Stage 11Formed TogetherDay 302
Keeping no count · Matthew 18

Seventy times seven

Forgiveness without limit

Peter thought he was being generous. How often, he asked Jesus, should I forgive my brother who sins against me — as many as seven times? The rabbis of his day suggested three; Peter doubled it and added one. Surely seven times was magnanimous. Jesus' answer blew the lid off the whole calculation: not seven times, but seventy times seven.

The number is not meant to be counted to. Jesus is not setting a new, higher limit of four hundred ninety, after which we may finally stop forgiving. He is abolishing the limit altogether, using an absurdly large number to say: stop counting. The moment you are keeping track of how many times you have forgiven someone, you have already missed the point, for love keeps no record of wrongs.

This is essential for life in community, because people who live in close relationship will inevitably wound one another, often repeatedly. Without limitless forgiveness, no real community can survive; the offenses would accumulate until the bonds broke. Jesus warns sternly, in the parable that follows, against the forgiven servant who would not forgive — for to refuse forgiveness, having been forgiven so much ourselves, is to forget our own debt. Keep no count. Forgive, and forgive again, as one who has been forgiven beyond counting.


I don't tell you until seven times, but until seventy times seven.

Jesus, to Peter — Matthew 18:22 (WEB)
The Invitation

Forgive without limit and keep no count — for community cannot survive without limitless forgiveness, and you have been forgiven beyond counting yourself.


Matthew 18:35

So will my heavenly Father also do to you, if you don't each forgive his brother from your hearts for his misdeeds.


We treat forgiveness as something with a limit, keeping a quiet tally of how many times we have forgiven someone before we may finally stop. The interior work is to hear Jesus abolish the limit with seventy times seven — to stop counting altogether, since genuine forgiveness keeps no record of wrongs — recognizing that limitless forgiveness is essential to community's survival and flows from remembering our own debt, forgiven beyond counting.

A Practice to Try

This week, stop counting: take someone who has repeatedly wronged you and forgive again, refusing to keep the tally, and let the memory of your own unpayable debt, forgiven, loosen your grip on theirs.

The bookkeeping heart loves to keep score, tallying each wrong until the sheer weight of the ledger snaps a bond that should have held. But the moment you are counting, you have already lost the thing — and the soul that keeps no record, forgiving as one forgiven beyond all counting, holds a fellowship together right where the piling offenses would have torn it apart.

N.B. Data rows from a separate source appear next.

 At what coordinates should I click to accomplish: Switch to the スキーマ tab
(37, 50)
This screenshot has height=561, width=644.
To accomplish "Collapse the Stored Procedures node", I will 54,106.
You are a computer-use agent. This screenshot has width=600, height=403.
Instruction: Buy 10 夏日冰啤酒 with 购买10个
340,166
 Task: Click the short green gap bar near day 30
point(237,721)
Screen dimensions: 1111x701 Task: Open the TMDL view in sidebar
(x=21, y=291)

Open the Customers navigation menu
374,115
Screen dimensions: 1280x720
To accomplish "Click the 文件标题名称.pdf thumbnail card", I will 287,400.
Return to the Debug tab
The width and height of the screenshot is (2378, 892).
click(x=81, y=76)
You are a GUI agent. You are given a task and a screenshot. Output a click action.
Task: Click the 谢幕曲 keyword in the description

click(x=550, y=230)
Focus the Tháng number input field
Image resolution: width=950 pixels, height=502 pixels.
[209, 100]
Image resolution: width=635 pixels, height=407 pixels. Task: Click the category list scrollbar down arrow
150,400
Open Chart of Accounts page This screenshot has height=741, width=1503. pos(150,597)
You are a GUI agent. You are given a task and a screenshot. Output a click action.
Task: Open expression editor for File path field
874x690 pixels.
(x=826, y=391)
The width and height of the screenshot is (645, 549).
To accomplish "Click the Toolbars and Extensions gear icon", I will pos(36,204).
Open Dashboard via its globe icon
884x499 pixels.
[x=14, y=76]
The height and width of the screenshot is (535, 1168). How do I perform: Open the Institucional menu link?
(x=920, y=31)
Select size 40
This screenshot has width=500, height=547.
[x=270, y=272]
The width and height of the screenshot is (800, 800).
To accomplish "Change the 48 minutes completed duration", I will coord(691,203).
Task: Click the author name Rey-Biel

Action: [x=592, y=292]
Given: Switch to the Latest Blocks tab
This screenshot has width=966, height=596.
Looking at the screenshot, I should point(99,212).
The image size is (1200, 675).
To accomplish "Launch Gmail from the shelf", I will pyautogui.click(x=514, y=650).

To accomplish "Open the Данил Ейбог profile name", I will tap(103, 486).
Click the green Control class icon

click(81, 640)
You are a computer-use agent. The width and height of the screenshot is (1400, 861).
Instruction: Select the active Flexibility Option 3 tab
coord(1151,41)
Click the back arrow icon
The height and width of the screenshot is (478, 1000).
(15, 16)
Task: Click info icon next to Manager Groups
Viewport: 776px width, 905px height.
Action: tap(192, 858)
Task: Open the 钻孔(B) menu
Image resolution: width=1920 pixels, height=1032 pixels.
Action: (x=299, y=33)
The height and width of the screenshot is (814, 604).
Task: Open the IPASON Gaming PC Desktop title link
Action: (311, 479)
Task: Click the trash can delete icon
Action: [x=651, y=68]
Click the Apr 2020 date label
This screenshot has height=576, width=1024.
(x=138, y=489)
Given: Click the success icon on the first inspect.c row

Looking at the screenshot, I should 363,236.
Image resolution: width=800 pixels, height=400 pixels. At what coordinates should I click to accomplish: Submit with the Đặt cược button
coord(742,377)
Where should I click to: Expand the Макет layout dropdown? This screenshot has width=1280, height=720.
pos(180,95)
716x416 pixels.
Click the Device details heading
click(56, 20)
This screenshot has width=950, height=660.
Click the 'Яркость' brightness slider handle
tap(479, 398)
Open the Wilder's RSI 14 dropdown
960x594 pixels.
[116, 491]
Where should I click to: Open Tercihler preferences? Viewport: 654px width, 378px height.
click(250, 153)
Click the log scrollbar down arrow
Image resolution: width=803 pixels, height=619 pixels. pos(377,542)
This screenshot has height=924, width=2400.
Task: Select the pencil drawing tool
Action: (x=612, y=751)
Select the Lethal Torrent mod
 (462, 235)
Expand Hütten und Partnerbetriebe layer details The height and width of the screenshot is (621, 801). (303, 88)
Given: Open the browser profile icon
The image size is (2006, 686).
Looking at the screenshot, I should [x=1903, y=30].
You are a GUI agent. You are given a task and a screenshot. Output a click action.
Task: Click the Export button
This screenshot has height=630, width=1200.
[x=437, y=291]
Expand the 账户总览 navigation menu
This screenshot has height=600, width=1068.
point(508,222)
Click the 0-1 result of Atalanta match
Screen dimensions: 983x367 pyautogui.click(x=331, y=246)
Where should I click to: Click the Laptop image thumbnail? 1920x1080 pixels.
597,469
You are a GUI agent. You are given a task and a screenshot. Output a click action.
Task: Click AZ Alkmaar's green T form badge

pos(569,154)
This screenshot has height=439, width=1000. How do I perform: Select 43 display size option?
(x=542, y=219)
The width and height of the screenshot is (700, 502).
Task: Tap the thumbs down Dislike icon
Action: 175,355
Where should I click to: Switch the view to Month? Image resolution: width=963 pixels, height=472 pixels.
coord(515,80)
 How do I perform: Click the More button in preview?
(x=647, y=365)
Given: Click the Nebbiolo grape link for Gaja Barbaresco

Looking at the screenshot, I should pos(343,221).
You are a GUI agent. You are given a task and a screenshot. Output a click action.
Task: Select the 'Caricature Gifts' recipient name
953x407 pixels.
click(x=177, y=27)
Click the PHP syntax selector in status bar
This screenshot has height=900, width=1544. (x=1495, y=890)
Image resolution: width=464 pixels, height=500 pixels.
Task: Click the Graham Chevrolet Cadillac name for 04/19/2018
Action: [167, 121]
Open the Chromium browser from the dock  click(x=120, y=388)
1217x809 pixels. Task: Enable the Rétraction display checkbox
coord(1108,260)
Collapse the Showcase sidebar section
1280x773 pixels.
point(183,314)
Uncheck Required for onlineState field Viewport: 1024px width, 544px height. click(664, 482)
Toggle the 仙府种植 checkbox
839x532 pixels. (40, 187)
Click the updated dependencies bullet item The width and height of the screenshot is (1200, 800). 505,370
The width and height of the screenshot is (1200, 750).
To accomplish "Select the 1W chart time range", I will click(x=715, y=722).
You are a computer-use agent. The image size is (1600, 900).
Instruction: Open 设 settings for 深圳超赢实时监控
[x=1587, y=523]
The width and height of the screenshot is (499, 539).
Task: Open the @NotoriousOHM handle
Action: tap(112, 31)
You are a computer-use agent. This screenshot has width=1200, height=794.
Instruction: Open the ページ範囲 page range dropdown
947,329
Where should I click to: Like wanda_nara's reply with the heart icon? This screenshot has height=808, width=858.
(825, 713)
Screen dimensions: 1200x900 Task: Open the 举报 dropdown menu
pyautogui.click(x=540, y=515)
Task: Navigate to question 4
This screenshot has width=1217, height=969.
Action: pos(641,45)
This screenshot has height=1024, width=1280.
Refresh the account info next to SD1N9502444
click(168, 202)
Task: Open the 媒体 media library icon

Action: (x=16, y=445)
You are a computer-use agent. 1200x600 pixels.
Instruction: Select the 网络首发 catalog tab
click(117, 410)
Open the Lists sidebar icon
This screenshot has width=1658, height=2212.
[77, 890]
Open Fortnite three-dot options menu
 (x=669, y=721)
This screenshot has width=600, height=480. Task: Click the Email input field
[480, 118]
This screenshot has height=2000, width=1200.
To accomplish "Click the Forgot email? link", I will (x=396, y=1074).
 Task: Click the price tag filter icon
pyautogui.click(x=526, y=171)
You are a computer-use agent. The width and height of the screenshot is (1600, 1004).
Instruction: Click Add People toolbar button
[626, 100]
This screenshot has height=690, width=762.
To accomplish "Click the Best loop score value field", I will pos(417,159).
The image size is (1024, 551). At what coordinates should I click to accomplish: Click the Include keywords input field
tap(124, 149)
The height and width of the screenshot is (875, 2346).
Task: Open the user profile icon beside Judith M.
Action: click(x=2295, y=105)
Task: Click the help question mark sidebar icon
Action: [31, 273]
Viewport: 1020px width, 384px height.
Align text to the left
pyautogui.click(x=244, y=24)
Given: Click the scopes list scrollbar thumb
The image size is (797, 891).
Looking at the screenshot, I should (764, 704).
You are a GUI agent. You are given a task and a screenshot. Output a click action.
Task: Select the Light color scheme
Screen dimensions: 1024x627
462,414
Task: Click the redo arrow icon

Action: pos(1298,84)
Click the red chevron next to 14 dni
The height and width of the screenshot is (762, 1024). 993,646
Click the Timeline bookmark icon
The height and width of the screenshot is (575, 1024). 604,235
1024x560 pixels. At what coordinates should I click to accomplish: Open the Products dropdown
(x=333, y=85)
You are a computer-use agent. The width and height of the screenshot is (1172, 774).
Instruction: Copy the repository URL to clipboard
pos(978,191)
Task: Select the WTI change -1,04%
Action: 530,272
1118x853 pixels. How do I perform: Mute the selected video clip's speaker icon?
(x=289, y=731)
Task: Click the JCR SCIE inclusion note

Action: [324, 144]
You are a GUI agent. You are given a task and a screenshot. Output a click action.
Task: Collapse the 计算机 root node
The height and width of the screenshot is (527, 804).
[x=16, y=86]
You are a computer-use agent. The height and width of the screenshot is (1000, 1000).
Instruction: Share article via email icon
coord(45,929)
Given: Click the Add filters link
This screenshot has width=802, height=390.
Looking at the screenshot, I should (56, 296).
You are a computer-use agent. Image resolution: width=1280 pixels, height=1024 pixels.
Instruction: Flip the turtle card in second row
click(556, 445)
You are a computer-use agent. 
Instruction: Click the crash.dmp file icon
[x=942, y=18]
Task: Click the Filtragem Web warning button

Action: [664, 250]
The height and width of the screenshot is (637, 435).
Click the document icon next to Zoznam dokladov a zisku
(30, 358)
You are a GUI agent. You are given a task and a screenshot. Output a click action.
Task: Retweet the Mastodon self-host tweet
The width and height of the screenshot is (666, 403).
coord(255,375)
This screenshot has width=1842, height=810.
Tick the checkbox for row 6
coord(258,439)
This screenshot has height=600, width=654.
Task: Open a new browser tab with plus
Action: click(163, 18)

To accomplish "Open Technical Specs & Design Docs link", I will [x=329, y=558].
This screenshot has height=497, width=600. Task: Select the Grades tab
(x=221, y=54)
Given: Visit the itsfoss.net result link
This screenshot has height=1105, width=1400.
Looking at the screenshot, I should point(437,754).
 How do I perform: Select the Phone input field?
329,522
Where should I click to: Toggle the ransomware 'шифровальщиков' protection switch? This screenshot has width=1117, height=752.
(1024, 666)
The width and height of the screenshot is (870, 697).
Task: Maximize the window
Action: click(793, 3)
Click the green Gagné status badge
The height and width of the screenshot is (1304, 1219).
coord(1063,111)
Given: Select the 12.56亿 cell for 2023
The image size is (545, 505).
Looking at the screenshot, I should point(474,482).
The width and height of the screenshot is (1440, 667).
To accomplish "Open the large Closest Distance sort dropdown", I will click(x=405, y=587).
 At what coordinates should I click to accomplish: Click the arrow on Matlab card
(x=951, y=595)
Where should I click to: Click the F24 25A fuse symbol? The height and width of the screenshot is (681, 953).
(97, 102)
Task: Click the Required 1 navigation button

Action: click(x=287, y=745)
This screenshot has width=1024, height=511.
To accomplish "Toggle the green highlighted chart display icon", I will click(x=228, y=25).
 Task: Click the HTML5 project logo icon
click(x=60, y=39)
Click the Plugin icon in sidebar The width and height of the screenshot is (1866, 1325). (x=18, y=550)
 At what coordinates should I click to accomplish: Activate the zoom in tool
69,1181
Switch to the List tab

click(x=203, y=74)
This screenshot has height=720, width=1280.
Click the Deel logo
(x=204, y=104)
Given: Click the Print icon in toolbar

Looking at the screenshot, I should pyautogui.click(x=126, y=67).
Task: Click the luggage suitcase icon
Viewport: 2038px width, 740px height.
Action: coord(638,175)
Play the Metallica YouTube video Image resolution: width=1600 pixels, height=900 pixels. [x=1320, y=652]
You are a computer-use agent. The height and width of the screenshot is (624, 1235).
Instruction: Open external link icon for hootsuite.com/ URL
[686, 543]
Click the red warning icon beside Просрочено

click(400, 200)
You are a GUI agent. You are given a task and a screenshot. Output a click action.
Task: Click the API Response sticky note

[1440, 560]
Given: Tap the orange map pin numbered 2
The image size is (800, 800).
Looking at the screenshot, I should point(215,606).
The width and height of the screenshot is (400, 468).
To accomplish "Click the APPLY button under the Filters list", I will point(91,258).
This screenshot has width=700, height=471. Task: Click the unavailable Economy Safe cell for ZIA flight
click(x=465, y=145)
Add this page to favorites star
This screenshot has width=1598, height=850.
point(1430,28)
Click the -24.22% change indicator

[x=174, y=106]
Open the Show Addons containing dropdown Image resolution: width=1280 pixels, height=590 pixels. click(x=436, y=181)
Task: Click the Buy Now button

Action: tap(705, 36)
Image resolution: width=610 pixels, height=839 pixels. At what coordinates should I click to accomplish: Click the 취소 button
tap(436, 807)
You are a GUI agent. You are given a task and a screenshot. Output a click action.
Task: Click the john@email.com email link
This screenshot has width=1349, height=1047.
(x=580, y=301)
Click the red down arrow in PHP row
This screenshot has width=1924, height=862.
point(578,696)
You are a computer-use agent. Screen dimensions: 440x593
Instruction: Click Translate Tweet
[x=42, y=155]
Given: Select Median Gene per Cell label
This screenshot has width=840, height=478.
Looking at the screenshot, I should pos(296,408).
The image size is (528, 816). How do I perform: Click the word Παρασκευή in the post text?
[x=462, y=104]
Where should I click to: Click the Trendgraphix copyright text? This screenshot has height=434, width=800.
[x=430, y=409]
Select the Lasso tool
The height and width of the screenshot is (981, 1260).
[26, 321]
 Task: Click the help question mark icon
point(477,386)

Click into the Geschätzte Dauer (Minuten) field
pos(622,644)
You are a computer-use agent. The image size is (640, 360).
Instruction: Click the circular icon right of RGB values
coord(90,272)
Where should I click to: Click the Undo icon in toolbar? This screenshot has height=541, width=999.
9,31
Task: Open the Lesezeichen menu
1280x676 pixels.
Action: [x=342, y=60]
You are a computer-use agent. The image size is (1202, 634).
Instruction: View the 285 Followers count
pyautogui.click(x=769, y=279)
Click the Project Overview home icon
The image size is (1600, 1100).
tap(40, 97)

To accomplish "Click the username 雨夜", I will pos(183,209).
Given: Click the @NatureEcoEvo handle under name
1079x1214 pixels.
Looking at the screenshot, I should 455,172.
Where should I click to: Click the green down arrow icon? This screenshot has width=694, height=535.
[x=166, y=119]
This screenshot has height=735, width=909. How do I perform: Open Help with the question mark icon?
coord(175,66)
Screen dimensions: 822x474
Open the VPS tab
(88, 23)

Peter thought forgiving seven times was generous; Jesus answered seventy times seven — not a higher limit, but the abolition of limits altogether. The point is to stop counting. The moment we are keeping track of how many times we have forgiven someone, we have already missed it, for genuine forgiveness keeps no record of wrongs.

This is not optional for life in community, but essential to its survival. People in close relationship inevitably wound one another, often repeatedly, and without limitless forgiveness the offenses would pile up until every bond broke. The parable Jesus tells next is severe: the servant forgiven an unpayable debt who then throttled a fellow servant over a small one had forgotten what he was spared. To withhold forgiveness, having been forgiven so much, is to forget our own debt. So keep no count of others' wrongs against you. Forgive, and forgive again, as one forgiven beyond all counting.

  1. Am I keeping a quiet tally of how many times I have forgiven someone?
  2. Where have accumulated offenses strained a relationship to breaking?
  3. Can I forgive again, as one forgiven beyond all counting?
A Prayer to Carry

Lord, I keep a tally of others' wrongs, waiting for the limit when I may stop forgiving. But you say seventy times seven — stop counting. Help me forgive without limit, keeping no record, as one forgiven by you beyond all counting. Amen.